Le succès fut rapide. Le cheonggukjang de Seo Bun-rye, élaboré selon un savoir-faire ancestral et un contrôle rigoureux de la température et de l’humidité dans sa salle de fermentation en cyprès, a conquis le cœur de ses voisins. Le bouche-à-oreille a fait le reste, et elle est rapidement devenue connue sous le surnom de « Dr. Jang ».

Son expertise a même dépassé les frontières de la Corée du Sud. En 2006, elle a été invitée par la Corée du Nord pour aider à la création d’une usine de cheonggukjang, où elle a été surnommée « pâte de soja omanaise » et a fait l’objet d’un article dans la presse locale.

Au fil des 51 années qu’elle a consacrées à ce travail, Seo Bun-rye a développé une philosophie singulière. « L’argent est comme l’écume quand les vagues se brisent », a-t-elle déclaré, ajoutant : « Quand j’étais jeune, je pensais que l’apparence extérieure était luxueuse. Mais la vraie vie luxueuse, c’est un cœur riche. » Elle a également mis en place une bourse d’études pour les étudiants de sa ville natale de Yeongdeok, perpétuant ainsi un esprit de partage.

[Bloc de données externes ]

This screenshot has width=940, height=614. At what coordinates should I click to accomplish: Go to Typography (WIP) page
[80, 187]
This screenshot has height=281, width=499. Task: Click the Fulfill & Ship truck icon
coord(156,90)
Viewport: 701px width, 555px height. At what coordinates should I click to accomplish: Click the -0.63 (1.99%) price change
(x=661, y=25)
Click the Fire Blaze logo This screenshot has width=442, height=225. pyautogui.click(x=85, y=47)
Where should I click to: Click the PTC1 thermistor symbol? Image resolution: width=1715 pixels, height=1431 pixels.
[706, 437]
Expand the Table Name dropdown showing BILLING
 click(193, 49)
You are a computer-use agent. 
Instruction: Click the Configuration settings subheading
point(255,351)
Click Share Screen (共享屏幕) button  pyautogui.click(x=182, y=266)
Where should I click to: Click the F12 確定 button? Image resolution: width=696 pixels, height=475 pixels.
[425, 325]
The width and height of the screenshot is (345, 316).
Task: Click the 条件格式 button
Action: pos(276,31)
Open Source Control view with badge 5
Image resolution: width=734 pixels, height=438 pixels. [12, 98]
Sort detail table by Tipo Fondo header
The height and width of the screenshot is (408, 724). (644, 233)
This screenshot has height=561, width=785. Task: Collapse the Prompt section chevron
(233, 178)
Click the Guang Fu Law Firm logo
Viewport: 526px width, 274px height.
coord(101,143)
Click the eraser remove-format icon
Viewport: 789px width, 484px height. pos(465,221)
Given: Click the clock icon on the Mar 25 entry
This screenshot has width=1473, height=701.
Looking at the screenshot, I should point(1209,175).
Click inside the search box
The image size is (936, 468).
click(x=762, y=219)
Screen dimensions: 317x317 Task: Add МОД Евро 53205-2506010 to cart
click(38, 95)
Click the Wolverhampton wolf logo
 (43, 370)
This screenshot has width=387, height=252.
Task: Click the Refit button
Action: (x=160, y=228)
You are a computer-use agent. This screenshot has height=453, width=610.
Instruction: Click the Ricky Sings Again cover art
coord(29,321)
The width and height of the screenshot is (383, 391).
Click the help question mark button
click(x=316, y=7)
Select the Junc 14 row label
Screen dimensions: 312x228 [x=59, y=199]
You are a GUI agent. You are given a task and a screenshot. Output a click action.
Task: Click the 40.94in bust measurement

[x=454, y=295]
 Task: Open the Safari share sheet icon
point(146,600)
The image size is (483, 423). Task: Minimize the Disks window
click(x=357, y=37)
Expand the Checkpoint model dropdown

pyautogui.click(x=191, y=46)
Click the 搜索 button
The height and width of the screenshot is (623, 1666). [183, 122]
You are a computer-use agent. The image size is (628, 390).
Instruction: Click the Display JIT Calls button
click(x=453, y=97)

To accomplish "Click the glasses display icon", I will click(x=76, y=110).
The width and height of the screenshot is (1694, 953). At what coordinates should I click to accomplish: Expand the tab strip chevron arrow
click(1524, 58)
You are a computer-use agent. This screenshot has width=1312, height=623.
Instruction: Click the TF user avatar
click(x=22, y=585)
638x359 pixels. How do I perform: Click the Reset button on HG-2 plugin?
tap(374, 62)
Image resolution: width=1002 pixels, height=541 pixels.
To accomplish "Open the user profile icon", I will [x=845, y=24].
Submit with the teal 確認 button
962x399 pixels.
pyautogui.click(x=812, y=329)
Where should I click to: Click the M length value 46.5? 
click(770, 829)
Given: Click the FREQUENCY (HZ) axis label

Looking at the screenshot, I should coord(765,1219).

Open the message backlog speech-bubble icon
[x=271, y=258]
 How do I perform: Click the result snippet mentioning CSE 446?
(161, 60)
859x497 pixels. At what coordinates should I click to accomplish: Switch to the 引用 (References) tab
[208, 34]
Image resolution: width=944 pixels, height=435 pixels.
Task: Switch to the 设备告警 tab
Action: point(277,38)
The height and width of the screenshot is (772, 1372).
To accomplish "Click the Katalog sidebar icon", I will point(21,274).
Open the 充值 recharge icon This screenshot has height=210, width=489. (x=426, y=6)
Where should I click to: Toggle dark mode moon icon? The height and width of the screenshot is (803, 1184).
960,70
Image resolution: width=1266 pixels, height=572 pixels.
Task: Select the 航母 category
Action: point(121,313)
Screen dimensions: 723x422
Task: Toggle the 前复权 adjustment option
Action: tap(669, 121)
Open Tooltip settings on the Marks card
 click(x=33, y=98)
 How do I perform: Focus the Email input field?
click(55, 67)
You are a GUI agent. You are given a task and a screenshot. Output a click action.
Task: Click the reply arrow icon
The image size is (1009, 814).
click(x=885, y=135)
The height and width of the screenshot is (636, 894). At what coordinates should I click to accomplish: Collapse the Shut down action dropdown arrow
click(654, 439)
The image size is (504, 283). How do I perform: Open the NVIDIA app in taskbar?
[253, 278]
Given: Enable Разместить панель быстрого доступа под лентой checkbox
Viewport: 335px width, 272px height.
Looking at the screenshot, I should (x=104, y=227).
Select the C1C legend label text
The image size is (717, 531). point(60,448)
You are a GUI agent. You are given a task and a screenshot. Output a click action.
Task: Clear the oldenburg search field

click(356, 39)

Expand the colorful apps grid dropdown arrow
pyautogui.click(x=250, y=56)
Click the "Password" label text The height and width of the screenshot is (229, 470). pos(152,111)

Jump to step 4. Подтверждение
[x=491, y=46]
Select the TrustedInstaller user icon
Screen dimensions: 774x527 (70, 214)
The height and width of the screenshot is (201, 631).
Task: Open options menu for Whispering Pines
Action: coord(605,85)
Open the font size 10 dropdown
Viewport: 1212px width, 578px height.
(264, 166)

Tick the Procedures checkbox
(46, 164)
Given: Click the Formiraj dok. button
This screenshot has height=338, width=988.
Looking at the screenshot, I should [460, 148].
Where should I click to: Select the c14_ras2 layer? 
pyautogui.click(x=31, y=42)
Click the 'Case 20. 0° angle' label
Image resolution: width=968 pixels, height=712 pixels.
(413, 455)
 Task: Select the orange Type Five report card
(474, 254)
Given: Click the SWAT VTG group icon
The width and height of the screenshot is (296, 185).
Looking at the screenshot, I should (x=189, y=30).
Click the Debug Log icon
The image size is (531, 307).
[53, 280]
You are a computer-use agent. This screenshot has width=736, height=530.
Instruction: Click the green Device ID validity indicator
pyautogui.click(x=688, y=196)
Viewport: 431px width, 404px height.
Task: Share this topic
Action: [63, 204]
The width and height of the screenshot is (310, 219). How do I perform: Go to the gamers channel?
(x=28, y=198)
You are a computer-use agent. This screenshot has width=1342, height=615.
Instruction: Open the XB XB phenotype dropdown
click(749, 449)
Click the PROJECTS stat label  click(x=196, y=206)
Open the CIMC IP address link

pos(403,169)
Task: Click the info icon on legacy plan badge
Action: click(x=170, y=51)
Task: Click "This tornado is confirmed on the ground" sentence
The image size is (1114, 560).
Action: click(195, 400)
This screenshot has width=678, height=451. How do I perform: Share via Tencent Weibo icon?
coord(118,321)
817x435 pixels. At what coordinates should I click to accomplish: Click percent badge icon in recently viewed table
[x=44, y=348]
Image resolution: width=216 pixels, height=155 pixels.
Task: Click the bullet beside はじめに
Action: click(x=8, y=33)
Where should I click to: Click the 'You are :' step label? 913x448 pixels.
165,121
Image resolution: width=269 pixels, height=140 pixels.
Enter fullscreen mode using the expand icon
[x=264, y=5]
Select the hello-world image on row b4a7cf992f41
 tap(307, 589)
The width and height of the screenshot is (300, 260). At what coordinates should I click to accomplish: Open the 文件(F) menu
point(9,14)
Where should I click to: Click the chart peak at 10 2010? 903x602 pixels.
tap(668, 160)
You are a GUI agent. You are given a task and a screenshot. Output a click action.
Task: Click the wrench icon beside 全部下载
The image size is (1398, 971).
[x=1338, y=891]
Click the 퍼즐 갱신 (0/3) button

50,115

Lors de l’émission, Seo Jang-hoon, l’animateur, a goûté le ragoût de cheonggukjang préparé par Seo Bun-rye et a déclaré, enthousiaste : « C’est incroyable. Sans le tournage, j’aurais mangé trois bols ! » Une réaction qui a ému aux larmes la « grand-mère du cheonggukjang« . « J’ai envie de pleurer quand tu dis ça », a-t-elle confié.

Le prochain épisode de « Le président qui a construit une ville d’argent de 200 milliards de wons à Gangnam » sera diffusé le 25 février et mettra en lumière l’histoire de Park Se-hoon.

Leave a Comment

Ce site utilise Akismet pour réduire les indésirables. En savoir plus sur la façon dont les données de vos commentaires sont traitées.